Rick James said Superfreak was just, “ A silly song. I just put 'Super Freak' together really quickly. I wanted a silly song that had a bit of new wave texture to it. So I just came up with this silly little lick and expounded on it.” That silly song gave James his biggest hit, reaching #16 in the US. It also featured backup vocals by The Temptations, which probably didn’t hurt.
The Clash in Asbury Park, 1982
“The Only Band That Matters” paved the way for a litany of punk rock groups with their experimental and incredibly popular “London Calling” third album. In an industry first, starting with that iconic album, they insisted that their albums be sold at lower than industry standard prices. And to think that these trailblazers were once arrested for stealing pillow cases, of all things in Newcastle.
Willem Dafoe in 1981.
In this picture the eccentric actor embodied “cool” of the ‘80s. But Dafoe’s brand of cool also bordered on outlandish. For example, he apparently was kicked out of high school for participating in an adult film. As he said of the experience, "I was just a young boy in Wisconsin - anything to get out of there.” He also needed a stand-in in the film “Antichrist” because his, um, manhood was too large. As the director said, “too big because everybody got very confused when they saw it.”

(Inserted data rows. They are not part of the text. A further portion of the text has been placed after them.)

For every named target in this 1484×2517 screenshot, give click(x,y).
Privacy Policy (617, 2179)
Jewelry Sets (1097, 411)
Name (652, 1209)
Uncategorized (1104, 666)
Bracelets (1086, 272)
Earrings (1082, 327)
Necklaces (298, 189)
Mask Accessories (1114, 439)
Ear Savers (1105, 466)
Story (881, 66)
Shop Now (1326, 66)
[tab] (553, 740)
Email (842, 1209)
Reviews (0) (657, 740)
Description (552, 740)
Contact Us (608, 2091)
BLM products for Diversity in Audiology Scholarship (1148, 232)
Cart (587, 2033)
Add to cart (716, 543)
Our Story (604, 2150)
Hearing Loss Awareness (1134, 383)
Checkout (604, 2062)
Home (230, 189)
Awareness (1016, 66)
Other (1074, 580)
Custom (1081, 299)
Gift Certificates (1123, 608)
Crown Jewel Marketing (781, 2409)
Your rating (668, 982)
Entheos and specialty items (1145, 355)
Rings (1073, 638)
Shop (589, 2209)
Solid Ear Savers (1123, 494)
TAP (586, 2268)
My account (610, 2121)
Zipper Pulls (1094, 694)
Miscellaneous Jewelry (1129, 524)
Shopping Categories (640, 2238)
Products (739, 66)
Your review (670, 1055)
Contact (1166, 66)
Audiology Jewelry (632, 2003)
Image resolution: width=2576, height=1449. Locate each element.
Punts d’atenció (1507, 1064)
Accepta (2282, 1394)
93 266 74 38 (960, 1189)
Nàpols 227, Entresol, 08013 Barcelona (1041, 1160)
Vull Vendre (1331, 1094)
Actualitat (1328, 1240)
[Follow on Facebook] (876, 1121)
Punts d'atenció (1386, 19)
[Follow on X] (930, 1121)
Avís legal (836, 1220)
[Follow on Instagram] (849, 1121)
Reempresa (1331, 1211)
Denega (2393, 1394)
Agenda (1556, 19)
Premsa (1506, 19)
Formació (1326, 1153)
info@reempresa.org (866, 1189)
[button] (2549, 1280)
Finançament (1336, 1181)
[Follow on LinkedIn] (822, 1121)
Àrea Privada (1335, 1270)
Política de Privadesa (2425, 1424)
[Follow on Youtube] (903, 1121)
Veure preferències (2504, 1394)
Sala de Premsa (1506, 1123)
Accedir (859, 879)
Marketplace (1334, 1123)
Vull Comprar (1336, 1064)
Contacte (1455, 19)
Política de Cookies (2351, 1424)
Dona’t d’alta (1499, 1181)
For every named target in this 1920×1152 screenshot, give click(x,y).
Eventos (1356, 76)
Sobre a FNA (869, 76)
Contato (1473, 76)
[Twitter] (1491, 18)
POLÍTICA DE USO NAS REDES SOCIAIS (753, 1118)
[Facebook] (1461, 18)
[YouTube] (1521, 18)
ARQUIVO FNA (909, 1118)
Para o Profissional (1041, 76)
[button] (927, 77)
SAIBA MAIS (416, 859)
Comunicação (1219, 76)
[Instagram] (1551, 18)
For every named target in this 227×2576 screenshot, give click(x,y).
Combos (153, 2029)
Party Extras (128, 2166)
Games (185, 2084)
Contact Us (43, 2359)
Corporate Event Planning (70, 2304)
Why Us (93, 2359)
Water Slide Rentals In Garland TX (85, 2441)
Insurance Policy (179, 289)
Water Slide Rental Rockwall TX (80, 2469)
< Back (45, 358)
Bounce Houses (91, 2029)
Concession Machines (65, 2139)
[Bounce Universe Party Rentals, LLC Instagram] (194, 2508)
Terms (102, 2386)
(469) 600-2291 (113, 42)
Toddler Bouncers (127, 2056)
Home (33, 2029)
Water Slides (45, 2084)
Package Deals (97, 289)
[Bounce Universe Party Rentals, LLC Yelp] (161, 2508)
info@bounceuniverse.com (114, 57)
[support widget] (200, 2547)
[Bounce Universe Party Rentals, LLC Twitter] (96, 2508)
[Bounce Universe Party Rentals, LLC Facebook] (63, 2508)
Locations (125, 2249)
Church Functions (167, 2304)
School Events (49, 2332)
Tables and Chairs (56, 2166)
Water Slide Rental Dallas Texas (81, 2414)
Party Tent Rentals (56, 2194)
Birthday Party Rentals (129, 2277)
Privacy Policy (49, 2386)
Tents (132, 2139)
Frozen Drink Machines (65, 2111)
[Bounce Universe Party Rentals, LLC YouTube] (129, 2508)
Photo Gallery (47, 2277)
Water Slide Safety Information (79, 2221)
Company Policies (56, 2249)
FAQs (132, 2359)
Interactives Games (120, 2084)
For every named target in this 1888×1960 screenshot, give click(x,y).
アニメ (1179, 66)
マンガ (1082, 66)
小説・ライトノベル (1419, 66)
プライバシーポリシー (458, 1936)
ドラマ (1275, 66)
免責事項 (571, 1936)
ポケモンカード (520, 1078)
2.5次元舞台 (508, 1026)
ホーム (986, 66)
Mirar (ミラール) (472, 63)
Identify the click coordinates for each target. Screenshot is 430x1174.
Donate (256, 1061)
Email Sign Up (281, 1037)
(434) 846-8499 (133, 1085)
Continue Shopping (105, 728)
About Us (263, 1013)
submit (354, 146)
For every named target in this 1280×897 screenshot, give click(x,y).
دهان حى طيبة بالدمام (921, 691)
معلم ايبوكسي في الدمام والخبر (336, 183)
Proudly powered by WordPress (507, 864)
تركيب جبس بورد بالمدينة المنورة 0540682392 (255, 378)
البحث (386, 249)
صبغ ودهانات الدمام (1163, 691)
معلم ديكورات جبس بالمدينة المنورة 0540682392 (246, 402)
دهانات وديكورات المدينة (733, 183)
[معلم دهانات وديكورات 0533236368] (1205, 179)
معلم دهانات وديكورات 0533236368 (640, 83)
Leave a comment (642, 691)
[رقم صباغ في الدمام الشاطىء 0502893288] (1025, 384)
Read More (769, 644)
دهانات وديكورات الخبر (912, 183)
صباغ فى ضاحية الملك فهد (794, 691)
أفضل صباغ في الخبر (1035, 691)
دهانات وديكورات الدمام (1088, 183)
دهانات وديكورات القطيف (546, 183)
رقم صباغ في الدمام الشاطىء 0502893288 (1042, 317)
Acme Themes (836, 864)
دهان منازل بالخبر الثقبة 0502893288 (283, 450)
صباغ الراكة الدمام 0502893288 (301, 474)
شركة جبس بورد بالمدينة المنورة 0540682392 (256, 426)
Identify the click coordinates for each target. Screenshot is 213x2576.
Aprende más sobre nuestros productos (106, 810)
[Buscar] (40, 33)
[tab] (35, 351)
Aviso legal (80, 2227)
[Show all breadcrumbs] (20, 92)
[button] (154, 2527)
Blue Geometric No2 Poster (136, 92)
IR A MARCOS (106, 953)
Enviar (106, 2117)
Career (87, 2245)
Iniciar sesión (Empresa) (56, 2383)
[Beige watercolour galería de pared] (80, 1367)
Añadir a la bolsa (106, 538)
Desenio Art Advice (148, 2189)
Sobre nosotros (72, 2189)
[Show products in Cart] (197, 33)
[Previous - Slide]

When it comes to Reynolds, he said it better than anyone. “My movies were the kind they show in prisons and airplanes, because nobody can leave.” “People don't understand the analogy of football and acting, but there's a great deal of it that's the same. You get dressed in the room, and you think you've got it all prepared, and later on in the game you wish you had put on more pads 'cause they're just kicking the hell out of you. God almighty, I've been beat up by the best.” And “I can sing as well as Fred Astaire can act.”